Durée de vie : 15/20
On table dans la moyenne du genre, à savoir pas plus de 15 heures. Les missions annexes étant quasi inexistantes ou alors chiantes, les seules choses gonflant ce chiffre sont le level-up des armes, persos et magies. Ce procédé est très long et fastidieux, et la récompense est pour ainsi dire nulle, pour ne pas dire handicapant vu la facilité du titre, on préférera foncer. Il y a après toujours la possibilité de faire le scénario de l’autre personnage, permettant de voir l’histoire sous un autre point de vu, mais la version avec la fille de Mana est en tous points moins bonne entre une jouabilité restreinte et une impression de moindre importance.
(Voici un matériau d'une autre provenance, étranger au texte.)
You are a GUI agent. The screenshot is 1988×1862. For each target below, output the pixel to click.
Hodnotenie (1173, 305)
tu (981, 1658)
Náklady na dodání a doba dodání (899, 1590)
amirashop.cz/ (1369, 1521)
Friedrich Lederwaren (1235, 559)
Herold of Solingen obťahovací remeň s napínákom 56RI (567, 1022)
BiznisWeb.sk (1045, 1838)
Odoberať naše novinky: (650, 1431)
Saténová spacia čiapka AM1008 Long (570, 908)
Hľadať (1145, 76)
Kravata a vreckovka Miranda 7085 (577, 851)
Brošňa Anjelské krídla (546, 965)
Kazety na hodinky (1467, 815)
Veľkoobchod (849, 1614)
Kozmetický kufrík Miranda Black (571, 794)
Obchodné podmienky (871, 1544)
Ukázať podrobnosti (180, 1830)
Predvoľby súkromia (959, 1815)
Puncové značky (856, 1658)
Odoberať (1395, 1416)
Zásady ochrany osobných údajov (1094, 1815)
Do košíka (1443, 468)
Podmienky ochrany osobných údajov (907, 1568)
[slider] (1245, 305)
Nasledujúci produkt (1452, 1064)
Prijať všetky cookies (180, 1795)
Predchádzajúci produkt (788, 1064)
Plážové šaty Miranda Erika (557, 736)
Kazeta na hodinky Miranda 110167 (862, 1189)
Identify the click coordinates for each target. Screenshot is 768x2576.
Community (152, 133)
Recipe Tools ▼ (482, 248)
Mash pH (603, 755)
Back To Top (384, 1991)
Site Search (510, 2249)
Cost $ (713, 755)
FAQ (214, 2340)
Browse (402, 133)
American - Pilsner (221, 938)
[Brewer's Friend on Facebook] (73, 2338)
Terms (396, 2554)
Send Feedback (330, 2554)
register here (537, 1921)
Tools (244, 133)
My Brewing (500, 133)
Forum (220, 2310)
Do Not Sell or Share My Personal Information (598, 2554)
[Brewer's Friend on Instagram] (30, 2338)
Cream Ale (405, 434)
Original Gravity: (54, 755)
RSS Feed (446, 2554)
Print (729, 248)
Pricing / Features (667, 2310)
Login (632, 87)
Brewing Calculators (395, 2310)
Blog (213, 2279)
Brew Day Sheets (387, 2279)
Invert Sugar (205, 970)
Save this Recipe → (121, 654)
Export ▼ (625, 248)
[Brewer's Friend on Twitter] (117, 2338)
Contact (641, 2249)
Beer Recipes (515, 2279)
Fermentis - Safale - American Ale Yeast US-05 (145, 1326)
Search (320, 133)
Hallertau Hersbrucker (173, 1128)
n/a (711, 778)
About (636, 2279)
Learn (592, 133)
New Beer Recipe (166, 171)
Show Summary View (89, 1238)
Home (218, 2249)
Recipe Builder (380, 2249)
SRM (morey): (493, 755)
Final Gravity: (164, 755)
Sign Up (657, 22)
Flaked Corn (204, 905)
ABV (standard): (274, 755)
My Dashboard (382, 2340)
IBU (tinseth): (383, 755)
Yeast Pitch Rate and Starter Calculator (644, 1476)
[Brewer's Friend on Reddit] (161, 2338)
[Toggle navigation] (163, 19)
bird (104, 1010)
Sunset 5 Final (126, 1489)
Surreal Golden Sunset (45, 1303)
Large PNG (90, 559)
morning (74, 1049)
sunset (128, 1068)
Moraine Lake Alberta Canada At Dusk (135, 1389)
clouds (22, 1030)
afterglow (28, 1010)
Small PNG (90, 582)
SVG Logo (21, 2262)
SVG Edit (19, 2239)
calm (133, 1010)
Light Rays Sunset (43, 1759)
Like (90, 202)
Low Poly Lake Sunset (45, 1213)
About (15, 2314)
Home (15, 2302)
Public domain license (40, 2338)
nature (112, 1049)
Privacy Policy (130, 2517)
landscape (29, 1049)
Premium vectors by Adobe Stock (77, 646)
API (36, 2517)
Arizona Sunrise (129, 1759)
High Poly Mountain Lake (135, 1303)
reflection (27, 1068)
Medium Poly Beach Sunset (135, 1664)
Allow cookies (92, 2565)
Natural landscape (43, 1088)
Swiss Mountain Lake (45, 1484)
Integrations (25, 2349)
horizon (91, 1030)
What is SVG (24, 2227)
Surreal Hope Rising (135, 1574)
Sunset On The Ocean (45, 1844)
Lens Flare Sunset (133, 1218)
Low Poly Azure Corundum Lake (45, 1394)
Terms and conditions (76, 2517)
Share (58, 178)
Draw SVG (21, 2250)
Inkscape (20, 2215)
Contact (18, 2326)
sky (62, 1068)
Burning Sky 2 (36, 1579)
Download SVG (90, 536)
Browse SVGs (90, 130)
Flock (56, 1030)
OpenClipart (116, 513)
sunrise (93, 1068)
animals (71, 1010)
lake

Pire encore, une certaine incohérence se développe sur la fin avec des redites, et au final les différences sont minimes.
Bande son : 17/20
Incontestablement l’un des gros points fort du jeu. La saga a toujours bercé dans des mélodies sublimes, et même si on ne peut égaler la force et la poésie des premiers temps, on assiste à un excellent compromis entre innovation et nostalgie, tentant par moment des variétés plus expérimentales et techno. Une ambiance sonore soignée à laquelle on peut ajouter des bruitages de qualité dans le style de Illusion of Time, donc forcément un choix judicieux tant il représente une période charnière du genre.
Scénario : 11/20
Aspect le moins convaincant du jeu, son histoire plombe un peu l’aventure. Deux amis d’enfance qui se retrouvent après une décennie d’errance (sauf pour la fille qui a plutôt eu la belle vie pendant ce temps – mais ça se paye) puis qui se retrouvent embarqués dans la revanche de Vandole, celui qui avait été vaincu par les chevaliers Gemme du temps de leurs parents. Malgré une bonne mise en scène, deux histoires – bien que assez incohérentes entre elles arrivé à la seconde moitié du jeu – et deux temporalités, l’univers est moins riche qu’il n’y paraît, notamment à cause de la faible importance des esprits et de Mana au cœur de l’intrigue. Les rebondissements sont classiques, et même la fin ne surprend guère tant le miracle n’était plus permis. Du classique efficace, mais par rapport aux épisodes de la Super Nintendo, le niveau est clairement à la baisse.
Note Globale : 15/20
Bien souvent les éditeurs prétextent des limitations techniques d’une console pour proposer un jeu laid, mais ça n’est jamais le cas avec Square-Enix, toujours à la pointe en la matière. L’aventure se lance et le bilan frôle la perfection : un style action-RPG ultra dynamique et jouissif malgré la lourdeur des menus, une histoire à priori sympathique, des graphismes d’une beauté hallucinante, le tout bercé par de divines musiques. Un jeu à l’aspect presque irréprochable donc, mais le fond ne cachera pas son jeu bien longtemps. Un côté très linéaire de l’aventure se fait rapidement sentir, de même que le manque de précision de certaines actions. L’histoire patauge immanquablement à force de passer à côté des objectifs, ou simplement faute d’intérêt énorme, et le jeu en pâtit forcément. Rien de rédhibitoire – sauf peut-être le fameux saut de la grotte de la litho-jungle -, mais le plaisir de jeu s’en retrouve amoindri, et si le jeu reste une valeur sûre de la console et aussi en terme de jeu de rôle, il ne parvient malheureusement à se hisser au niveau de ses illustres ancêtres.